THE PROBLEM: Each entry that appears below should be restated word for word.
+++
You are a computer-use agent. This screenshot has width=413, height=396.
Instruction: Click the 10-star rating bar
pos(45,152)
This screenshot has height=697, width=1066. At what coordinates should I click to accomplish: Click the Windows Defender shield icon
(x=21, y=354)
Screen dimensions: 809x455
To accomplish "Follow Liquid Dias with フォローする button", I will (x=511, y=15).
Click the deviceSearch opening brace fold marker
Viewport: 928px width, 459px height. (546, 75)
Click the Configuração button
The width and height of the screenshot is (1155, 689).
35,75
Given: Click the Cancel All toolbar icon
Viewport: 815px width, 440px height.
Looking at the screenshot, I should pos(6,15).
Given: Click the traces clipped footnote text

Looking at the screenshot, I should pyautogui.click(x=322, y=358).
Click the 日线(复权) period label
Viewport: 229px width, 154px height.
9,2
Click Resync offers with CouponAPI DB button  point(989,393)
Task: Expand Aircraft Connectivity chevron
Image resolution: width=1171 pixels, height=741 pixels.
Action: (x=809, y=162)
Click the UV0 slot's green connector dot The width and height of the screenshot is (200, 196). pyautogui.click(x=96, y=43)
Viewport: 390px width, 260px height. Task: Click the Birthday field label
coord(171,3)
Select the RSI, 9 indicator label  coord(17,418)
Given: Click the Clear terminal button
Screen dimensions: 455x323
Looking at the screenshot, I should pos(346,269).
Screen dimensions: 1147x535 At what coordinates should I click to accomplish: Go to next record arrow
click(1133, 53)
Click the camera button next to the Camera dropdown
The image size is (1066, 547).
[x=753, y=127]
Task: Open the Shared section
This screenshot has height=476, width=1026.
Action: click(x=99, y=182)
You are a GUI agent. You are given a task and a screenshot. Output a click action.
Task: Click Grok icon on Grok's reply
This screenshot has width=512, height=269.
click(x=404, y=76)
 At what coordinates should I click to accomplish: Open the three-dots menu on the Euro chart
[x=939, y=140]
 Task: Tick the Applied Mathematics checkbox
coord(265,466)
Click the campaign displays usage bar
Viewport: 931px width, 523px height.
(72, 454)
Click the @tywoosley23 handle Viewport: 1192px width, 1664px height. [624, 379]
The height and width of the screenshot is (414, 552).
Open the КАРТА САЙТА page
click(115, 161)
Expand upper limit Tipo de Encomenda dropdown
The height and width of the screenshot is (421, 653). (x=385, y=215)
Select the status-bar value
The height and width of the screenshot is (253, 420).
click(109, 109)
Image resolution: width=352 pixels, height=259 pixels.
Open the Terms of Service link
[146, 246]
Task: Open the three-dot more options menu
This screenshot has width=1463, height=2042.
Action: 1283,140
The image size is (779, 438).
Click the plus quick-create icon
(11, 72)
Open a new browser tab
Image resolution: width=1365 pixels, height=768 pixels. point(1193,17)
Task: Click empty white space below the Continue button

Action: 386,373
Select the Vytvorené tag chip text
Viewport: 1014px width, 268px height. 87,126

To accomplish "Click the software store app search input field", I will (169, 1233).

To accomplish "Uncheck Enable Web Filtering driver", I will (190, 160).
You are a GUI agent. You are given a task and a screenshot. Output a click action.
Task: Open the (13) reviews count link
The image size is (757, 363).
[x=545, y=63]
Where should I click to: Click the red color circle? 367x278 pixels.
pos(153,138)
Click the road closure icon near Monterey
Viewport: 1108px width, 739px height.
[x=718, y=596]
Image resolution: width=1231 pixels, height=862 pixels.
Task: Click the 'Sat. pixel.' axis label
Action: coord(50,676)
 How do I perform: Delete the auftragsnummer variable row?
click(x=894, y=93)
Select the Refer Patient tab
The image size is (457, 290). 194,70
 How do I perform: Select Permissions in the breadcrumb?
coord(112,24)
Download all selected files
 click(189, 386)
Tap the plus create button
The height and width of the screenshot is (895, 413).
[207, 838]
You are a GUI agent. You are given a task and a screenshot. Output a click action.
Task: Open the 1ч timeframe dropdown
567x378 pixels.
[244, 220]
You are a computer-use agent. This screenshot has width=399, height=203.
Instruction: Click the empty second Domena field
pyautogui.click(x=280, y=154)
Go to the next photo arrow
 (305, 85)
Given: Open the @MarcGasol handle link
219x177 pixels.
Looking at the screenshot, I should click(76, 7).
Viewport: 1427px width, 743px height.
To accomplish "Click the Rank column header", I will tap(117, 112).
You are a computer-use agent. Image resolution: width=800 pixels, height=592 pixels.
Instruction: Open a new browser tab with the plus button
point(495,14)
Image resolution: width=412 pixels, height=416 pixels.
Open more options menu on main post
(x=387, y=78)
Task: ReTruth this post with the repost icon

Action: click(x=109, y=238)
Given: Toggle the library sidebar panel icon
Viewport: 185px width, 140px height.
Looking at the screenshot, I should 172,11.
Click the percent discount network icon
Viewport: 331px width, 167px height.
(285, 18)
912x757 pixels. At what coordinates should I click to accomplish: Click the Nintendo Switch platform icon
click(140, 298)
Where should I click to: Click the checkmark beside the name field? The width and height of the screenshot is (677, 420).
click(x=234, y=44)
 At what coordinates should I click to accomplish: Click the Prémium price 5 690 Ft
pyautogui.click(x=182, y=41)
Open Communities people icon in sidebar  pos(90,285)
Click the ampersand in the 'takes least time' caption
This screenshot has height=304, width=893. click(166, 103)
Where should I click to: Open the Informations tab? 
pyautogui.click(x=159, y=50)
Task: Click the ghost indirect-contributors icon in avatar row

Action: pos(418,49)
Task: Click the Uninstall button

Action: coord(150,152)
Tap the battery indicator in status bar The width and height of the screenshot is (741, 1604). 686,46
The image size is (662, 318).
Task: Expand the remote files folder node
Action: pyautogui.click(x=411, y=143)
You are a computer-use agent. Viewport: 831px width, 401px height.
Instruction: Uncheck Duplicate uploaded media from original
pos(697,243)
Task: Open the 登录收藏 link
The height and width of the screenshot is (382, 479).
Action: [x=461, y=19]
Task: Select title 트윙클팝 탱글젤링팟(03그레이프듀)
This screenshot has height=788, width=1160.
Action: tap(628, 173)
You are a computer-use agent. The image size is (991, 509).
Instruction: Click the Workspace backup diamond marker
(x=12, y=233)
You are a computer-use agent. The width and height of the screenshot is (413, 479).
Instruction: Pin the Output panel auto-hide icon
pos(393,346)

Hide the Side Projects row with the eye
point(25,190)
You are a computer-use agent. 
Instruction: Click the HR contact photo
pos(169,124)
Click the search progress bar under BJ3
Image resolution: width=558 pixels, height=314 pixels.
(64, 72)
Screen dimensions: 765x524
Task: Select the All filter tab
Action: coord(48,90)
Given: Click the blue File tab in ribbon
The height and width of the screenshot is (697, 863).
+++
SOLUTION TO THE EXERCISE:
You are a computer-use agent. This screenshot has width=413, height=396.
Instruction: Click the 10-star rating bar
pos(45,152)
This screenshot has height=697, width=1066. At what coordinates should I click to accomplish: Click the Windows Defender shield icon
(x=21, y=354)
Screen dimensions: 809x455
To accomplish "Follow Liquid Dias with フォローする button", I will (x=511, y=15).
Click the deviceSearch opening brace fold marker
Viewport: 928px width, 459px height. (546, 75)
Click the Configuração button
The width and height of the screenshot is (1155, 689).
35,75
Given: Click the Cancel All toolbar icon
Viewport: 815px width, 440px height.
Looking at the screenshot, I should pos(6,15).
Given: Click the traces clipped footnote text

Looking at the screenshot, I should pyautogui.click(x=322, y=358).
Click the 日线(复权) period label
Viewport: 229px width, 154px height.
9,2
Click Resync offers with CouponAPI DB button  point(989,393)
Task: Expand Aircraft Connectivity chevron
Image resolution: width=1171 pixels, height=741 pixels.
Action: (x=809, y=162)
Click the UV0 slot's green connector dot The width and height of the screenshot is (200, 196). pyautogui.click(x=96, y=43)
Viewport: 390px width, 260px height. Task: Click the Birthday field label
coord(171,3)
Select the RSI, 9 indicator label  coord(17,418)
Given: Click the Clear terminal button
Screen dimensions: 455x323
Looking at the screenshot, I should pos(346,269).
Screen dimensions: 1147x535 At what coordinates should I click to accomplish: Go to next record arrow
click(1133, 53)
Click the camera button next to the Camera dropdown
The image size is (1066, 547).
[x=753, y=127]
Task: Open the Shared section
This screenshot has height=476, width=1026.
Action: click(x=99, y=182)
You are a GUI agent. You are given a task and a screenshot. Output a click action.
Task: Click Grok icon on Grok's reply
This screenshot has width=512, height=269.
click(x=404, y=76)
 At what coordinates should I click to accomplish: Open the three-dots menu on the Euro chart
[x=939, y=140]
 Task: Tick the Applied Mathematics checkbox
coord(265,466)
Click the campaign displays usage bar
Viewport: 931px width, 523px height.
(72, 454)
Click the @tywoosley23 handle Viewport: 1192px width, 1664px height. [624, 379]
The height and width of the screenshot is (414, 552).
Open the КАРТА САЙТА page
click(115, 161)
Expand upper limit Tipo de Encomenda dropdown
The height and width of the screenshot is (421, 653). (x=385, y=215)
Select the status-bar value
The height and width of the screenshot is (253, 420).
click(109, 109)
Image resolution: width=352 pixels, height=259 pixels.
Open the Terms of Service link
[146, 246]
Task: Open the three-dot more options menu
This screenshot has width=1463, height=2042.
Action: 1283,140
The image size is (779, 438).
Click the plus quick-create icon
(11, 72)
Open a new browser tab
Image resolution: width=1365 pixels, height=768 pixels. point(1193,17)
Task: Click empty white space below the Continue button

Action: 386,373
Select the Vytvorené tag chip text
Viewport: 1014px width, 268px height. 87,126

To accomplish "Click the software store app search input field", I will (169, 1233).

To accomplish "Uncheck Enable Web Filtering driver", I will (190, 160).
You are a GUI agent. You are given a task and a screenshot. Output a click action.
Task: Open the (13) reviews count link
The image size is (757, 363).
[x=545, y=63]
Where should I click to: Click the red color circle? 367x278 pixels.
pos(153,138)
Click the road closure icon near Monterey
Viewport: 1108px width, 739px height.
[x=718, y=596]
Image resolution: width=1231 pixels, height=862 pixels.
Task: Click the 'Sat. pixel.' axis label
Action: coord(50,676)
 How do I perform: Delete the auftragsnummer variable row?
click(x=894, y=93)
Select the Refer Patient tab
The image size is (457, 290). 194,70
 How do I perform: Select Permissions in the breadcrumb?
coord(112,24)
Download all selected files
 click(189, 386)
Tap the plus create button
The height and width of the screenshot is (895, 413).
[207, 838]
You are a GUI agent. You are given a task and a screenshot. Output a click action.
Task: Open the 1ч timeframe dropdown
567x378 pixels.
[244, 220]
You are a computer-use agent. This screenshot has width=399, height=203.
Instruction: Click the empty second Domena field
pyautogui.click(x=280, y=154)
Go to the next photo arrow
 (305, 85)
Given: Open the @MarcGasol handle link
219x177 pixels.
Looking at the screenshot, I should click(76, 7).
Viewport: 1427px width, 743px height.
To accomplish "Click the Rank column header", I will tap(117, 112).
You are a computer-use agent. Image resolution: width=800 pixels, height=592 pixels.
Instruction: Open a new browser tab with the plus button
point(495,14)
Image resolution: width=412 pixels, height=416 pixels.
Open more options menu on main post
(x=387, y=78)
Task: ReTruth this post with the repost icon

Action: click(x=109, y=238)
Given: Toggle the library sidebar panel icon
Viewport: 185px width, 140px height.
Looking at the screenshot, I should 172,11.
Click the percent discount network icon
Viewport: 331px width, 167px height.
(285, 18)
912x757 pixels. At what coordinates should I click to accomplish: Click the Nintendo Switch platform icon
click(140, 298)
Where should I click to: Click the checkmark beside the name field? The width and height of the screenshot is (677, 420).
click(x=234, y=44)
 At what coordinates should I click to accomplish: Click the Prémium price 5 690 Ft
pyautogui.click(x=182, y=41)
Open Communities people icon in sidebar  pos(90,285)
Click the ampersand in the 'takes least time' caption
This screenshot has height=304, width=893. click(166, 103)
Where should I click to: Open the Informations tab? 
pyautogui.click(x=159, y=50)
Task: Click the ghost indirect-contributors icon in avatar row

Action: pos(418,49)
Task: Click the Uninstall button

Action: coord(150,152)
Tap the battery indicator in status bar The width and height of the screenshot is (741, 1604). 686,46
The image size is (662, 318).
Task: Expand the remote files folder node
Action: pyautogui.click(x=411, y=143)
You are a computer-use agent. Viewport: 831px width, 401px height.
Instruction: Uncheck Duplicate uploaded media from original
pos(697,243)
Task: Open the 登录收藏 link
The height and width of the screenshot is (382, 479).
Action: [x=461, y=19]
Task: Select title 트윙클팝 탱글젤링팟(03그레이프듀)
This screenshot has height=788, width=1160.
Action: tap(628, 173)
You are a computer-use agent. The image size is (991, 509).
Instruction: Click the Workspace backup diamond marker
(x=12, y=233)
You are a computer-use agent. The width and height of the screenshot is (413, 479).
Instruction: Pin the Output panel auto-hide icon
pos(393,346)

Hide the Side Projects row with the eye
point(25,190)
You are a computer-use agent. 
Instruction: Click the HR contact photo
pos(169,124)
Click the search progress bar under BJ3
Image resolution: width=558 pixels, height=314 pixels.
(64, 72)
Screen dimensions: 765x524
Task: Select the All filter tab
Action: coord(48,90)
Given: Click the blue File tab in ribbon
The height and width of the screenshot is (697, 863).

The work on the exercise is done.